Supplied information:
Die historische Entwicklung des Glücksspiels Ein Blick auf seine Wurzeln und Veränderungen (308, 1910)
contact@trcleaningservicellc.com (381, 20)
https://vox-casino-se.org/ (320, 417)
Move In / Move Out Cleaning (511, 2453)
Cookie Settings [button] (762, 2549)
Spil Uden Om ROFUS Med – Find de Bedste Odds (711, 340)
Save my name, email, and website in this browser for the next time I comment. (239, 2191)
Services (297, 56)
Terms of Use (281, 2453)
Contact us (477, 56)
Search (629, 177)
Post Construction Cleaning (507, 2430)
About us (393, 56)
==
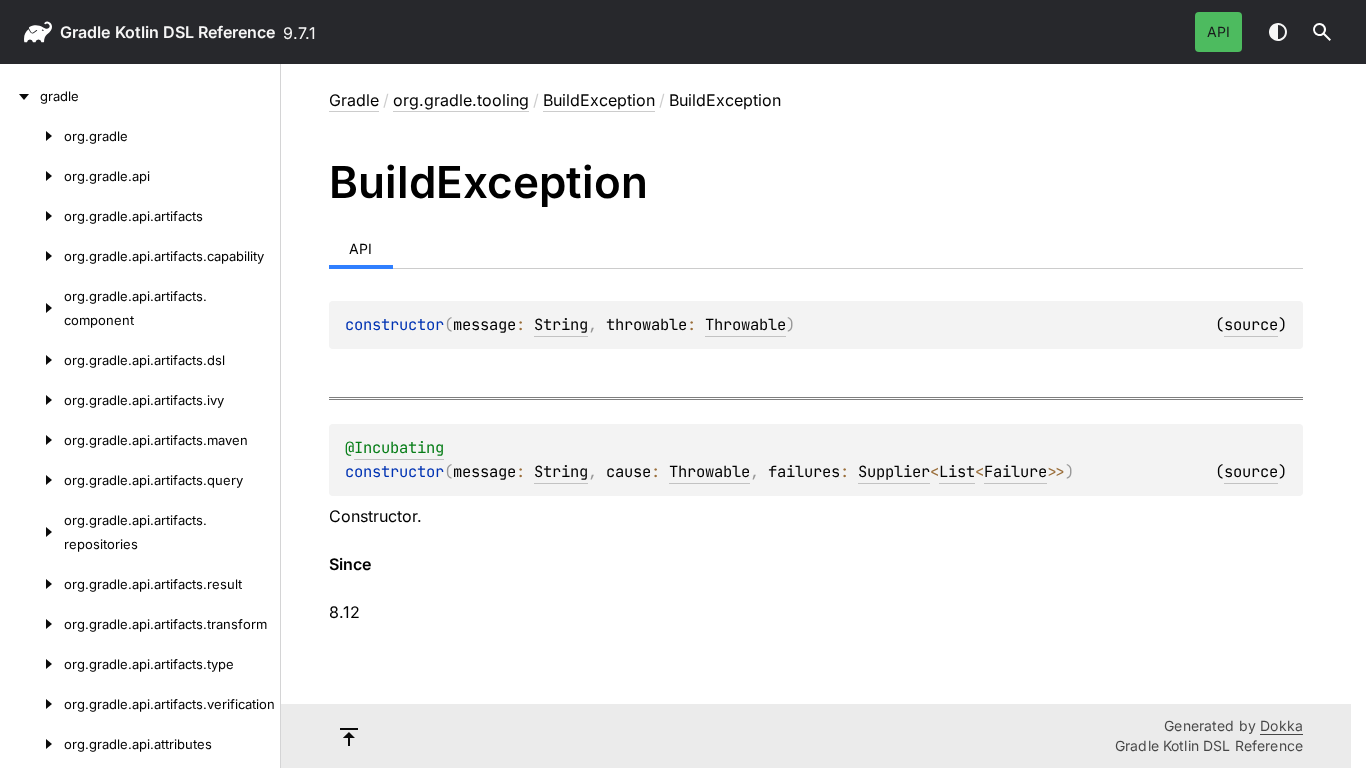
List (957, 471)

Exercise aim: Reproduce only the lines above spanning from the line containing "Move In / Move Out Cleaning (511, 2453)" through the line containing "About us (393, 56)", word for word.

Answer box:
Move In / Move Out Cleaning (511, 2453)
Cookie Settings [button] (762, 2549)
Spil Uden Om ROFUS Med – Find de Bedste Odds (711, 340)
Save my name, email, and website in this browser for the next time I comment. (239, 2191)
Services (297, 56)
Terms of Use (281, 2453)
Contact us (477, 56)
Search (629, 177)
Post Construction Cleaning (507, 2430)
About us (393, 56)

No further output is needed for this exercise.